The fuller version of her quote is: “Pressure is a privilege – it only comes to those who earn it.” What she means is (and she’s written a whole book based on this quote) that when you reach for the top you should expect pressure, and the fact that you’re near the top and in a position to reach for the top prize is a privilege not granted to many. So, if you’re in this situation in your chosen field, be it sports or other leadership roles, pressure comes with the territory. And since this quote is from an elite athlete, it goes without saying that it refers to pressure in a competitive environment. You’re competing for something important and you feel the pressure. Her point is not just that feeling the pressure is natural but also that you are closing in on achieving a very big personal goal; a “winner” will take that pressure and use it to his or her advantage.
This way of thinking has a natural application to leadership roles in business when, for example, you’re competing for the next rung on the corporate ladder or when you’re trying to beat out your competitors in nailing down a contract. And it may have a less competition-focused interpretation for leaders when they feel pressure, for example, in dealing with tough personnel situations: maybe a tough situation because an employee needs your help and support or a tough situation because an employee is causing disruption. This kind of pressure, as well as the continual financial pressures of any organization, are part of the package of leadership, and it is fair to say that it is the privilege of that position.
However, I don’t think the quote “Pressure is a privilege” is accurate or helpful for the majority of people – those of us who are leading our lives without the kind of aspirations Billie Jean King was talking about. I’m thinking of the majority of people, who are trying to lead a good life and provide for themselves and those who count on them. Maybe even have a little fun along the way. They would tell you that they feel plenty of pressure: the pressure of being there for everyone who counts on them; the pressure to keep their jobs in the face of a demanding and/or incompetent boss or changing job market; the pressure to pay the bills, to find the time to pick up kids, to make sure their kids are OK with their own pressures, to keep in touch with their parents, and get weekly errands done. The only privilege related to this more common scenario is the privilege of being alive.
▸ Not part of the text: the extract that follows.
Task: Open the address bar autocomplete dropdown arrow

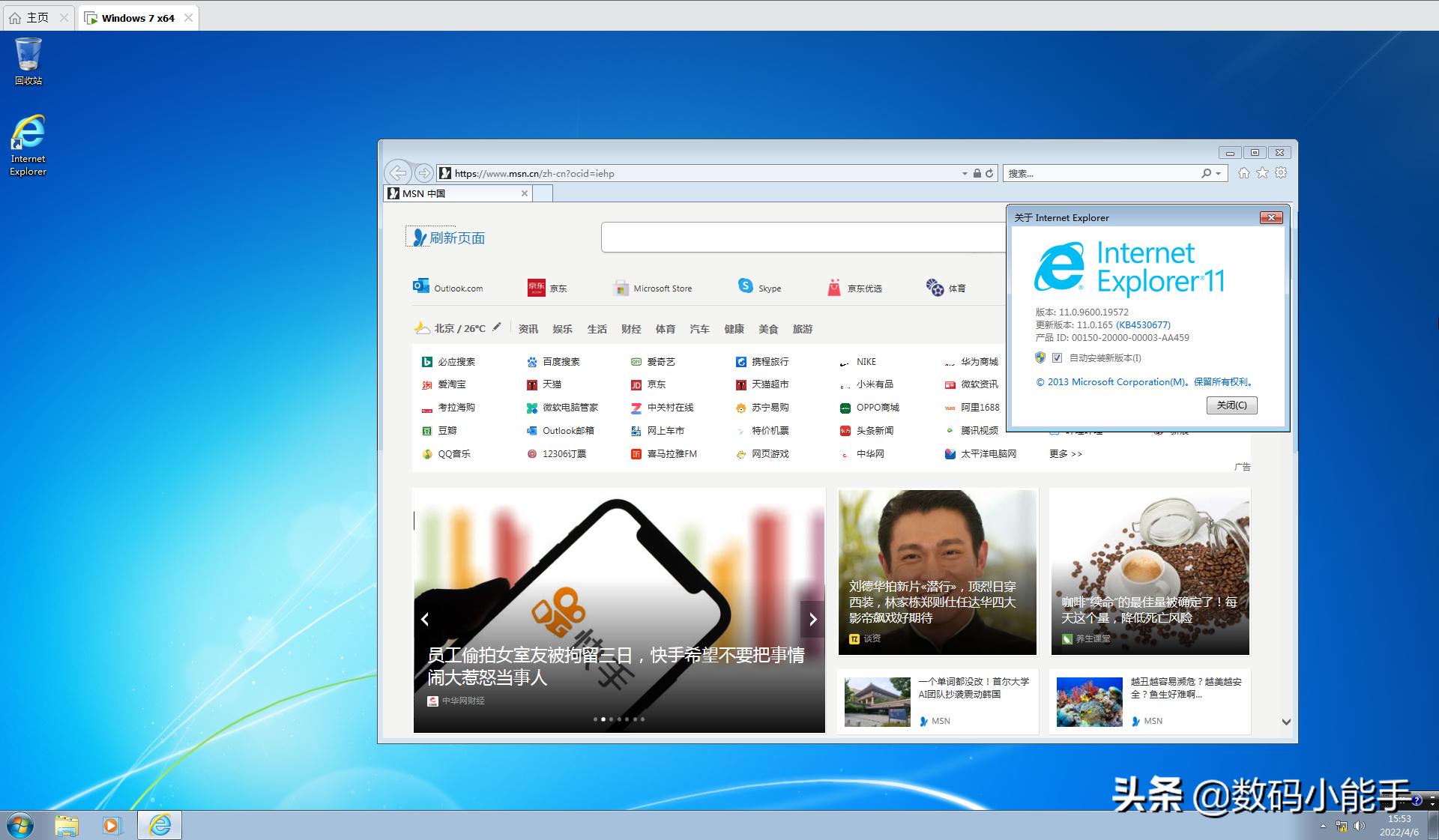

That’s an important privilege, maybe the most important privilege any of us has, but I don’t think that quote cuts the mustard when someone is feeling overwhelmed by the pressures of everyday life.
Furthermore, to be honest, most of the everyday pressures the majority of us feel in the industrialized world pale into insignificance compared with those who struggle to find food and water for their families, who live in areas of civil unrest and armed conflicts. None of these pressures are a privilege in any way, shape of form. They are horrors perpetrated on people who have no say in their situation. It is all merely a question of survival in a world most of s cannot imagine.
So you won’t be surprised to learn that after analyzing this quote more fully, I’ve decided that while it may be a useful motivational phrase for elite tennis players and aspiring business leaders, it’s not as profound as it first sounds. A motivational quote in a similar vein that I believe can serve a much broader audience was posted on Facebook just last week:
“The best view comes after the hardest climb, so give that climb – whatever it is – all you’ve got and take in the view on the other side!”
Thanks for the full quote, Laura O’Blenis.